*Task item*: Starting with the line that includes "Screen dimensions: 950x605", write out every remaining line of the records below exactly as it appears, leaving out any images.
Given data Start Marker
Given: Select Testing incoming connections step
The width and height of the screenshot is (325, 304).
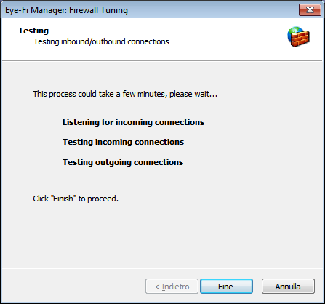Looking at the screenshot, I should click(123, 142).
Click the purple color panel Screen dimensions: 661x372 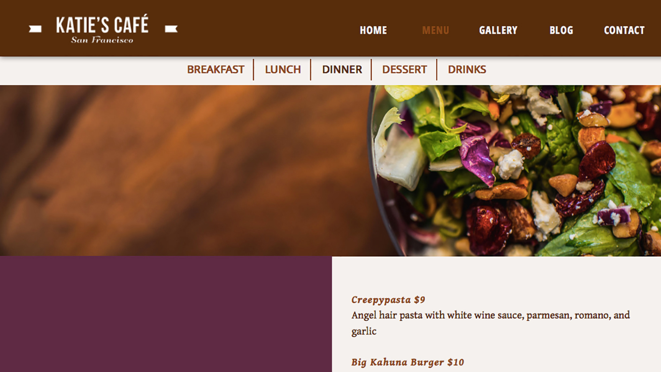point(166,314)
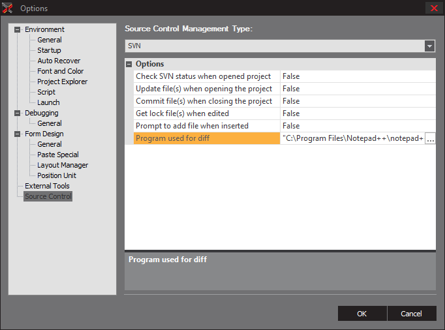The width and height of the screenshot is (445, 330).
Task: Click the OK button
Action: (x=361, y=314)
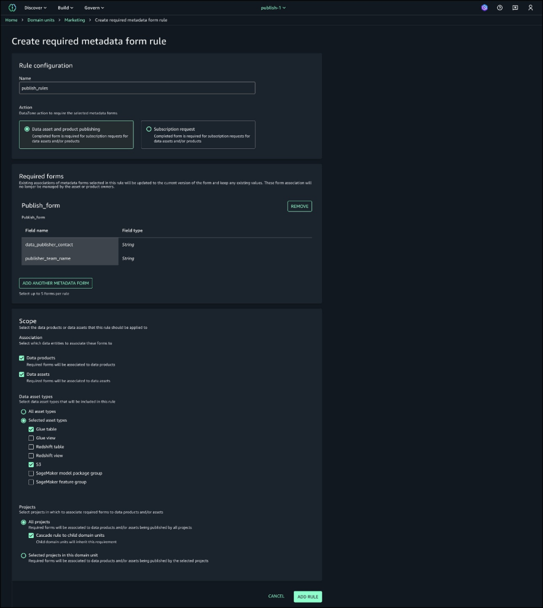This screenshot has height=608, width=543.
Task: Navigate to Domain units breadcrumb
Action: pos(41,20)
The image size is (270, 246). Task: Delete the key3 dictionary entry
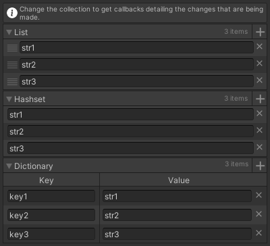pyautogui.click(x=259, y=233)
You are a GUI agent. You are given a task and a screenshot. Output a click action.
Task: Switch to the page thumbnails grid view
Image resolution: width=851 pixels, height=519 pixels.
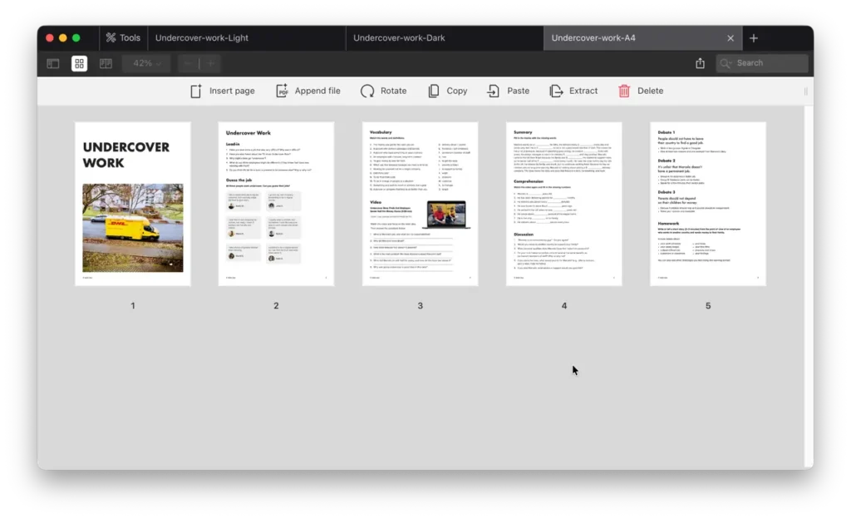tap(79, 63)
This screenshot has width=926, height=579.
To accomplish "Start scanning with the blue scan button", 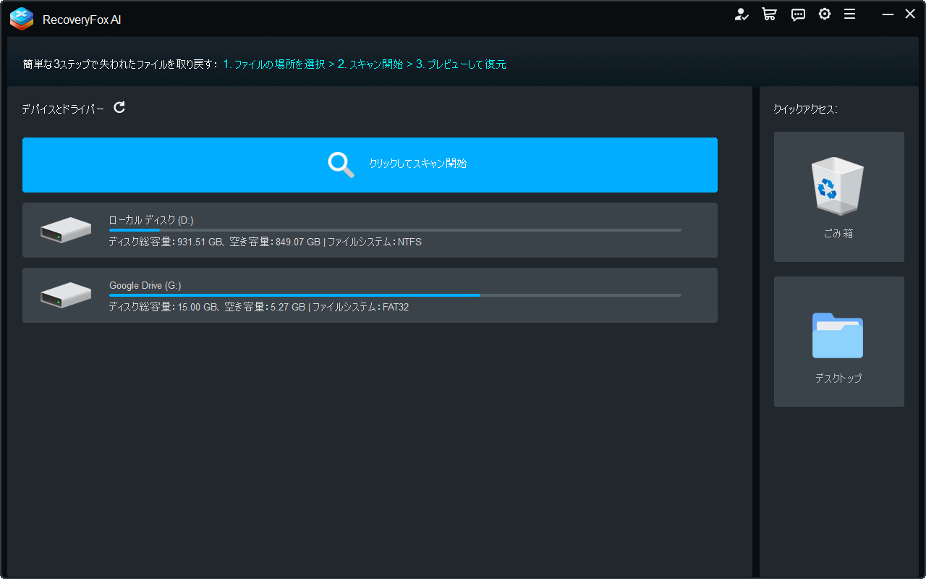I will click(370, 165).
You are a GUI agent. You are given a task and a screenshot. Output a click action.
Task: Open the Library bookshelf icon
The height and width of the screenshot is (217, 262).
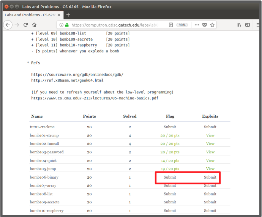click(239, 25)
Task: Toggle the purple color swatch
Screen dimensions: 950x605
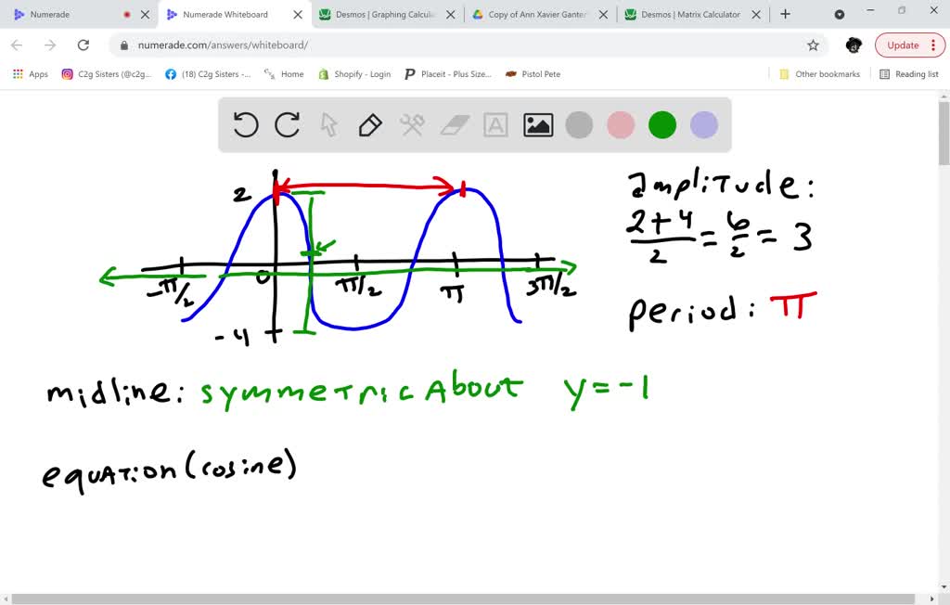Action: click(x=703, y=123)
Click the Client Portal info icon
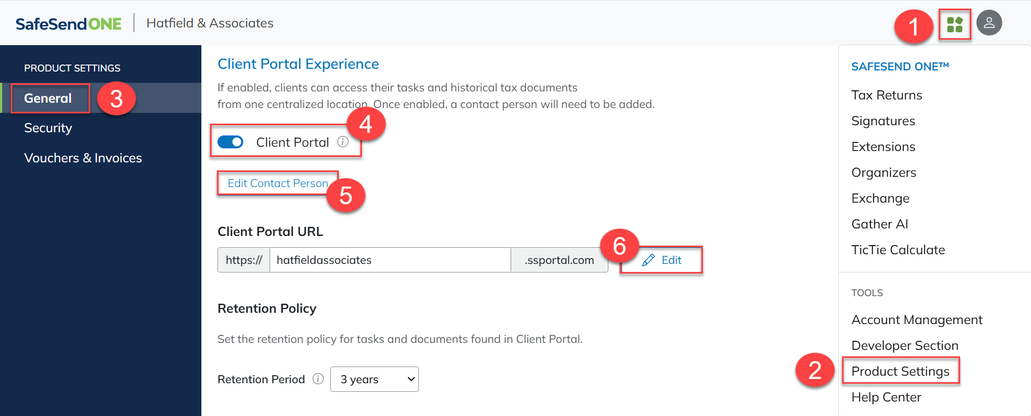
Given data End Marker
*Finished task*:
Screen dimensions: 950x605
Action: click(x=703, y=123)
Click the Client Portal info icon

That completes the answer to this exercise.